The damage in Durban, after the sixth day of riots in South Africa. AFP photo
In dialogue with the BBC, Manyoni put words to his exasperation: “All I could do was trusting complete strangers“.
Protests and looting
Discontent and demonstrations began last week after the former president’s imprisonment Jacob Zuma, who presided over South Africa between 2009 and 2018. He is serving a 15-month prison sentence for contempt of court, as he refused to comply with a court order to testify in a corruption investigation allegedly committed during his tenure.
The marches of Zuma supporters quickly turned into a wave of violence, with looting, vandalism and arson.

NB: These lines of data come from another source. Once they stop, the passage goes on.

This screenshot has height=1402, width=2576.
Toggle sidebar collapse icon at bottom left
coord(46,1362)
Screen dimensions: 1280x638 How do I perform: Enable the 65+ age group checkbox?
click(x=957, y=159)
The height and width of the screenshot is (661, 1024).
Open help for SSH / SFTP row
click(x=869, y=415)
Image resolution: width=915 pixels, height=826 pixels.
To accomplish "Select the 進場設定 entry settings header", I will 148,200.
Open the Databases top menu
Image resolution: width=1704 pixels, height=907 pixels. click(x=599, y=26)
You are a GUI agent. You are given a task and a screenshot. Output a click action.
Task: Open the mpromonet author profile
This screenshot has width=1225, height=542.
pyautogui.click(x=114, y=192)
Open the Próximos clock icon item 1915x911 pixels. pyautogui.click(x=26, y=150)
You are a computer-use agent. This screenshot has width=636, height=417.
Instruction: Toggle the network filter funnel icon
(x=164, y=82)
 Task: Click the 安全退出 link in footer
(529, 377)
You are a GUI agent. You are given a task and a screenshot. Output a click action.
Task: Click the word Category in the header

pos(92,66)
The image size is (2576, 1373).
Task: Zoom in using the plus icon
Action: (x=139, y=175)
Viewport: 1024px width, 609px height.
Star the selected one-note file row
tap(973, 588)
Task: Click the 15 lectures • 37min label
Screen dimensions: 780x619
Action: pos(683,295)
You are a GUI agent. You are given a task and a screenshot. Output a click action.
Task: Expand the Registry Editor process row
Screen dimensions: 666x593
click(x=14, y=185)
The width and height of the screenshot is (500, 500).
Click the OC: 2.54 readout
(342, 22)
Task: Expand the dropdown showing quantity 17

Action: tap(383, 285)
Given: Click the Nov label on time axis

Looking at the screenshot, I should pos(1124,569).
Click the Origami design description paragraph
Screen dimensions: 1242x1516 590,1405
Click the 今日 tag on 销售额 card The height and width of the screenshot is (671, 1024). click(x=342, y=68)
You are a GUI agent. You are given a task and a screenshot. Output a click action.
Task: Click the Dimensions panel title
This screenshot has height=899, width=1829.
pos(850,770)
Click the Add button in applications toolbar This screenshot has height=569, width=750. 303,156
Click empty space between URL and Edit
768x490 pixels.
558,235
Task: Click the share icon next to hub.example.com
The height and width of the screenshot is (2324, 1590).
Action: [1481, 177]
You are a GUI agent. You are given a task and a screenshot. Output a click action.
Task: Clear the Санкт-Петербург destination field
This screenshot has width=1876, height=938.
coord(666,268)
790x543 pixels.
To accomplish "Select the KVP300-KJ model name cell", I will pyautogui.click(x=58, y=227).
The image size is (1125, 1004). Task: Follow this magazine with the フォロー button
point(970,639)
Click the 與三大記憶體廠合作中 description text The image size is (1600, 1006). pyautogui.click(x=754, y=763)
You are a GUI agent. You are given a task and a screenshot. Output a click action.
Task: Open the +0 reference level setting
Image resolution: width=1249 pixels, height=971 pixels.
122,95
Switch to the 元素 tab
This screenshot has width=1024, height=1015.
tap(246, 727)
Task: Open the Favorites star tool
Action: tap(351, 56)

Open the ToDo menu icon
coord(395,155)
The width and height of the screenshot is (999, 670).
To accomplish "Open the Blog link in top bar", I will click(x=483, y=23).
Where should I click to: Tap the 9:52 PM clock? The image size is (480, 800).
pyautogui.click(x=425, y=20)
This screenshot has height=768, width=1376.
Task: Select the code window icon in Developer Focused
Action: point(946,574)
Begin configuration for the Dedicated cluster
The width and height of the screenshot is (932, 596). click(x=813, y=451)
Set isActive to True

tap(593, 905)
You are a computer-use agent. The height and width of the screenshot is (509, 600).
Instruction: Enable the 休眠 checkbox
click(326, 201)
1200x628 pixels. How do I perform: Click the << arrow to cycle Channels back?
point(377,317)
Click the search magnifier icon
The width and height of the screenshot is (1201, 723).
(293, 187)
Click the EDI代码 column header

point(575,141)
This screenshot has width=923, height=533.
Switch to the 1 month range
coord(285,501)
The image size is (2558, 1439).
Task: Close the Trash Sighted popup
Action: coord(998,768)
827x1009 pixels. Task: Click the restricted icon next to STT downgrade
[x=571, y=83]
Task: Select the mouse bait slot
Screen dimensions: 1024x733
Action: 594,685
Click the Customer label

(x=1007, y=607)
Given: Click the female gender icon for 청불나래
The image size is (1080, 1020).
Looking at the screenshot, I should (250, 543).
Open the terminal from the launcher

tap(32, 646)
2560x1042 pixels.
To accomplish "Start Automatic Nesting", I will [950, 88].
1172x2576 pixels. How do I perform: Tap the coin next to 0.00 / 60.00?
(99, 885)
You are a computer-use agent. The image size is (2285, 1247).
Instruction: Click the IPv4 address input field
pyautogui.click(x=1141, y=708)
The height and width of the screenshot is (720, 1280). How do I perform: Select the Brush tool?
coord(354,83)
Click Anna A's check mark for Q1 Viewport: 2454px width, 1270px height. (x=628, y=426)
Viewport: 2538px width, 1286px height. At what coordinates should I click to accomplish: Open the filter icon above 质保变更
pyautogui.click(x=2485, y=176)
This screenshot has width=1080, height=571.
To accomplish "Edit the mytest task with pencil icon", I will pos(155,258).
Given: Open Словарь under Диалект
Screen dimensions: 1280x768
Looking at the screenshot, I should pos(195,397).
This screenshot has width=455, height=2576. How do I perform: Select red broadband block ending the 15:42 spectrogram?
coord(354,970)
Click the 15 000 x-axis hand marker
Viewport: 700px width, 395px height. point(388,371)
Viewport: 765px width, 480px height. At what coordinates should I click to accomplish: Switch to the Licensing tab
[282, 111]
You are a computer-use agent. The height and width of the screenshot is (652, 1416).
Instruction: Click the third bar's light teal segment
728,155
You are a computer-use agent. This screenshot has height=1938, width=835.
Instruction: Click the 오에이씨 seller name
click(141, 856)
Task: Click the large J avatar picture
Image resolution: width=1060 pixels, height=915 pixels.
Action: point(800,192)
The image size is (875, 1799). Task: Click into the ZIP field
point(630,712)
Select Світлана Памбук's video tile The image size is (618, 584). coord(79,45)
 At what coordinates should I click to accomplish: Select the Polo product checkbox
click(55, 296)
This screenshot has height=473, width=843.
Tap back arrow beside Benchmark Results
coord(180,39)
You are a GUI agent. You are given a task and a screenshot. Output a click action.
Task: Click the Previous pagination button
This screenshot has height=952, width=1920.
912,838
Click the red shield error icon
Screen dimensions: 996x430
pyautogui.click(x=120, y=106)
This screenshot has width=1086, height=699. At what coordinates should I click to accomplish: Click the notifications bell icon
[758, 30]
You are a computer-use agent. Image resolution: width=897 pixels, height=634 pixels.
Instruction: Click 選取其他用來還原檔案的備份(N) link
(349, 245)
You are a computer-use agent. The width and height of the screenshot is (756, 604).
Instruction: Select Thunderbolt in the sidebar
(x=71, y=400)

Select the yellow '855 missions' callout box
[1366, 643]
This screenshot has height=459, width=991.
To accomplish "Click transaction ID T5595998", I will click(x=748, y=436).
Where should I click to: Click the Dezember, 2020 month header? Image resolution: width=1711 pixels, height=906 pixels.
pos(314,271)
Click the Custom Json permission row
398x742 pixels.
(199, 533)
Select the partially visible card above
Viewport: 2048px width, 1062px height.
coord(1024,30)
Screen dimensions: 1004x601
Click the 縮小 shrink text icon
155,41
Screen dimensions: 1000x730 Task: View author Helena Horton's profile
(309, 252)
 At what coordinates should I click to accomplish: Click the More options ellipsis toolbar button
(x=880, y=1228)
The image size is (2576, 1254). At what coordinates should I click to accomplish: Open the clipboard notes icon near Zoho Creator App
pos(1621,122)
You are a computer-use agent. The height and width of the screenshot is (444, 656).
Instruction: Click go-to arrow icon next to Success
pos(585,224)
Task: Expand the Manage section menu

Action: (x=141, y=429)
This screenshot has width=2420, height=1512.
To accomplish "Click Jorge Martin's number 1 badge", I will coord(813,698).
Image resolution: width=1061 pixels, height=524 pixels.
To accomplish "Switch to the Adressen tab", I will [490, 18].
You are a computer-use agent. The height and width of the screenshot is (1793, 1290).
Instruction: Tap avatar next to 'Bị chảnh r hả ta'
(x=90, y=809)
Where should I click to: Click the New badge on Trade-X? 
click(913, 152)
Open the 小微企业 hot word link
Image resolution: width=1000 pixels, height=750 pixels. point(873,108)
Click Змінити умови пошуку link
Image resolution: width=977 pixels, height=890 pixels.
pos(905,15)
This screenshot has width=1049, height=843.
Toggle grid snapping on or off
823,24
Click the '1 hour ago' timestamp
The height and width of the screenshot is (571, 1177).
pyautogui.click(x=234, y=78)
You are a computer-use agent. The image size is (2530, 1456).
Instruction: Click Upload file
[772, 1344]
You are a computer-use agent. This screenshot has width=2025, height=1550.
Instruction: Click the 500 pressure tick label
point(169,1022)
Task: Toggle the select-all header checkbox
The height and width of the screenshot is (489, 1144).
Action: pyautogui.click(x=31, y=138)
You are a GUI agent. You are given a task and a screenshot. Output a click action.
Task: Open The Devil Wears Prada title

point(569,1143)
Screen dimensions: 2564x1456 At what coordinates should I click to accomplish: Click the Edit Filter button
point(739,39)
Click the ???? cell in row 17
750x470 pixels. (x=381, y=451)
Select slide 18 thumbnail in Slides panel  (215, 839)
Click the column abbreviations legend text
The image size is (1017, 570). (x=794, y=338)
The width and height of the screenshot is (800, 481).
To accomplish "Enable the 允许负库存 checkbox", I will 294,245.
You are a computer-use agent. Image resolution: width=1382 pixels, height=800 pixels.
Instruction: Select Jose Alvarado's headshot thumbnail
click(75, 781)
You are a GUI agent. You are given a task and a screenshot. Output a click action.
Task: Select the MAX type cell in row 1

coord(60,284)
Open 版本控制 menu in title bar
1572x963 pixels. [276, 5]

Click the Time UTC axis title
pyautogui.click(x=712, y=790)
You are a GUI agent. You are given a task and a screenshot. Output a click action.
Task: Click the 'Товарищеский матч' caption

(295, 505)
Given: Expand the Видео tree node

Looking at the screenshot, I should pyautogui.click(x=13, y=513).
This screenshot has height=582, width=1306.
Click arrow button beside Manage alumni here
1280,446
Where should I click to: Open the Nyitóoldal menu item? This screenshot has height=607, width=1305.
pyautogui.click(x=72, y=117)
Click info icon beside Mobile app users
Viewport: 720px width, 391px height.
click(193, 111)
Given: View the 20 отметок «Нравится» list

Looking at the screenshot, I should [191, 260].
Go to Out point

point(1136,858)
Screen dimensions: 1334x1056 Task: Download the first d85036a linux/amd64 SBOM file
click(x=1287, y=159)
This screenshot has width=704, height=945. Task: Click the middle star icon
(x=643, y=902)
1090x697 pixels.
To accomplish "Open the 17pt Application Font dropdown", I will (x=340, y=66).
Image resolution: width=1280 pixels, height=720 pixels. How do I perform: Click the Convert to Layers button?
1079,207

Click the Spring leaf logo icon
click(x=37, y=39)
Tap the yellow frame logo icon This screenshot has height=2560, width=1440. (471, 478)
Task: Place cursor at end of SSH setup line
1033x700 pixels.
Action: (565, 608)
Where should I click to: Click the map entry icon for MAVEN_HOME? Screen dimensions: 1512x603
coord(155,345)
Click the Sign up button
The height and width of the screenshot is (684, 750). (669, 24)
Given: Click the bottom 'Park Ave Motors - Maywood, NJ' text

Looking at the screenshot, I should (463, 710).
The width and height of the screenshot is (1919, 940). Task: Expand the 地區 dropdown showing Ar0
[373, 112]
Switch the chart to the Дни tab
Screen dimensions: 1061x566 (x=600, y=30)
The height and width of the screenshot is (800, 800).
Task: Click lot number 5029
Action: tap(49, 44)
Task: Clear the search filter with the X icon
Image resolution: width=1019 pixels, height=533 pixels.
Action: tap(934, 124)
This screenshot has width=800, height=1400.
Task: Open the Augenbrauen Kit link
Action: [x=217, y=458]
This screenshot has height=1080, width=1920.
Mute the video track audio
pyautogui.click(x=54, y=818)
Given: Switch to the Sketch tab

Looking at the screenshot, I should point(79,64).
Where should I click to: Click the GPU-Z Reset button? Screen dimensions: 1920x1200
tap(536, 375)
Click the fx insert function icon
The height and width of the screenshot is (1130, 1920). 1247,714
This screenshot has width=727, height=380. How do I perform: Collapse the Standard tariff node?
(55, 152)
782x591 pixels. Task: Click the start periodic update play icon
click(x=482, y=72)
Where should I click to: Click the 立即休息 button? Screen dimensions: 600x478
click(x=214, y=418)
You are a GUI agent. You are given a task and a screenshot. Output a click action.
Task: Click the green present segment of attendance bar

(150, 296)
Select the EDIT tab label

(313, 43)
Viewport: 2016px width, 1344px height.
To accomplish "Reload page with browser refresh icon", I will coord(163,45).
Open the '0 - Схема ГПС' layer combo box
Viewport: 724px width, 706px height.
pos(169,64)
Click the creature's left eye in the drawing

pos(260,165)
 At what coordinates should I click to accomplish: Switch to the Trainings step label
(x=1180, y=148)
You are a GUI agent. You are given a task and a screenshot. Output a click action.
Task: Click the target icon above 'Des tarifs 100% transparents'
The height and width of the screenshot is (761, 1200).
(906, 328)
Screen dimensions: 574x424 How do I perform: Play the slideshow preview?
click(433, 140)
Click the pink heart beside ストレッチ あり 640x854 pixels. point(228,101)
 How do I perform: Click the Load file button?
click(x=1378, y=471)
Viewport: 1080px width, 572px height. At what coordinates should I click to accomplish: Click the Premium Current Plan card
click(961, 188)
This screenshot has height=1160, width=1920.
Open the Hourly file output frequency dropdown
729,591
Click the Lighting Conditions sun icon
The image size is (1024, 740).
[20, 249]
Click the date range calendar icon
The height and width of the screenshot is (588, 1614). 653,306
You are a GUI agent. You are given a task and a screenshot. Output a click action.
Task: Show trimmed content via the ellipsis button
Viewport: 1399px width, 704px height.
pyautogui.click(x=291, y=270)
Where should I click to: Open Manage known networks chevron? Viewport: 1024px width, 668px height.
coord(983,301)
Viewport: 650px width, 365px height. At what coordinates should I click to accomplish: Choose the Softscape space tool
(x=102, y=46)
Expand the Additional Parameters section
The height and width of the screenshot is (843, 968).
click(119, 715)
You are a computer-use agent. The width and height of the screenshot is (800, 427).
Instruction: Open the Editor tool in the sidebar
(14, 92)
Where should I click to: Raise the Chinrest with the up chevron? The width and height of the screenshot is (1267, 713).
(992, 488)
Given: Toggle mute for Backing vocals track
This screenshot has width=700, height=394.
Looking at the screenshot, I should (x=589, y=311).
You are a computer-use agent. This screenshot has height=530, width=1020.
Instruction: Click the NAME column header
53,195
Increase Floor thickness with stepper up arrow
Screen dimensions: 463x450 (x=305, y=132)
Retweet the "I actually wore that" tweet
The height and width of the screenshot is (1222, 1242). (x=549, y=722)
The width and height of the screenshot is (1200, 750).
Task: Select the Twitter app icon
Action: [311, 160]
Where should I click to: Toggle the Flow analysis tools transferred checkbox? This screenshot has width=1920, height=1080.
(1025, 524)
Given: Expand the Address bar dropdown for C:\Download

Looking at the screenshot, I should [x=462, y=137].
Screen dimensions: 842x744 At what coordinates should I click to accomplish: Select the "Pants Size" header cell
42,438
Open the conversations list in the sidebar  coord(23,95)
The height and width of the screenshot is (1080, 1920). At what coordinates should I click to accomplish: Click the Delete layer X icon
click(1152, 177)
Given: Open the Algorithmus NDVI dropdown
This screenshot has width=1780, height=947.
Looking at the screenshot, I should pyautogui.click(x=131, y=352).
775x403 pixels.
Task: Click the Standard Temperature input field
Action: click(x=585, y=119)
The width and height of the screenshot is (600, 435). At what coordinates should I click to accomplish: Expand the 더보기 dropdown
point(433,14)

The eastern province of KwaZulu-Natal and the province of Gauteng, the political and economic heart of South Africa and where Johannesburg and Pretoria meet, are affected.
The claim of supporters of Jacob Zuma, in South Africa. Reuters photo
The current president, Cyril Ramaphosa, expressed his concern about the severity of the crisis, which he compared to the turbulent beginning of the 1990s, when South Africa was going through the exit from “apartheid”.
In six days of protests, more than 200 violent incidents. Some 5,000 military personnel were sent to support the forces of order.
According to the Police, so far 72 people died and there were 1,234 detainees.
Men detained by civilians after looting in Johannesburg. AP Photo
This Wednesday, President Ramaphosa met virtually with the leaders of the parties represented in the National Assembly and exhorted them to collaborate in the restoration of order.
The military authorities were excited to leave behind the concern and they spoke of “tense calm“.
“I can confirm that Gauteng is calm,” Army Colonel Mmathapelo Maine said near the large Maponya shopping center in the Soweto neighborhood, surrounded by soldiers with rifles.
“We are in control of the situation and we do it with the cooperation of the community,” Maine said.